Just because you've known another person bipolar disorder doesn't mean another person's symptoms will be the same. Bipolar manifests in everyone differently just like any other illness. There are actually four basic types of bipolar disorder, including Bipolar I, Bipolar II, Cyclothymia, and Bipolar disorder otherwise not specified. Some people never even have manic episodes and instead have episodes of hypomania, a milder form of mania. In some cases, you may not even know a person had bipolar disorder unless they told you.

3. Your Mood Swings Are Not the Same As Bipolar Disorder

Most people have probably heard someone joke about being bipolar because they get mood swings. They're not the same thing.
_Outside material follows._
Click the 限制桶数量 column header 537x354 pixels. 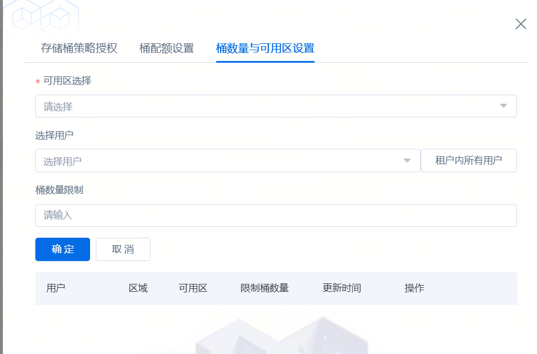pos(265,288)
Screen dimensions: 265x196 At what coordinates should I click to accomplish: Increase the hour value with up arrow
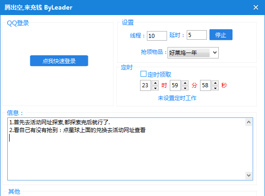point(155,83)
Psychiatrist Amit Anand, MD, says, "Mood swings happen for many different reasons, including the weather, the menstrual cycle, common medications like steroids, and substance use." ADHD, some personality disorder, autoimmune disorders, hormone disorders, and neurological problems can also cause mood swings that are all different from the swings seen in bipolar disorder. With bipolar disorder, "the illness represents a change from the usual self...Also, depression lasts for several weeks at a time, and mania lasts for several days at a time. We look for a season of summer — not one hot day."
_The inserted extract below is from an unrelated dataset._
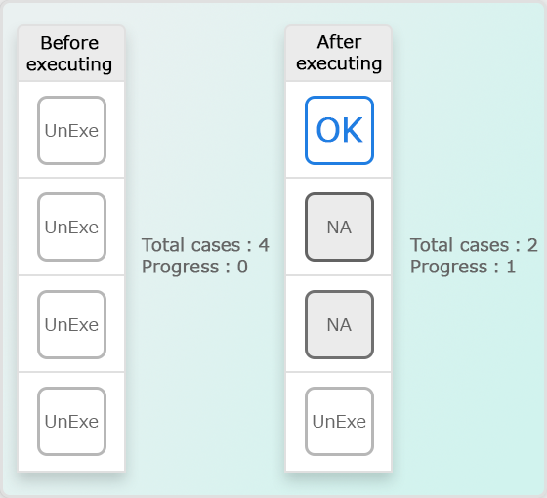The image size is (547, 498).
Task: Click the word 'After' in the right header
Action: [339, 42]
Calling all mood swings "bipolar" delegitimizes the reality of the illness people living with it face every single day and furthers the stigma that it is something we can control. It's a mental illness like PTSD or anxiety and needs to be treated like any other illness, not belittled.

4. It's Constant Shifts Between Highs and Lows

While folks with bipolar disorder do experience both manic and depressive or hypomanic and depressive episodes, it's much more complicated than that. For starters, most people don't "constantly" shift between episodes, though the director of the Bipolar Clinic and Research Program at Massachusetts General Hospital in Boston, Gary Sachs, MD, says that some do "shift" between episodes faster than other people. However, "the average bipolar patient will be depressed more often [than manic]."

Mania itself is also pretty misunderstood. Many people think of it as simply being extremely happy, but that isn't true for everyone. Research scientist Thomas E. Smith, MD, says, "The hallmark of mania is a euphoric or elevated mood..."But a significant number of people become edgy and irritable as the mania progresses." CEO of the Depression and Bipolar Support Alliance in Chicago, Su Bergeson, adds that, "Many people are actually frightened when they go into mania." That's a far cry from feeling overjoyed.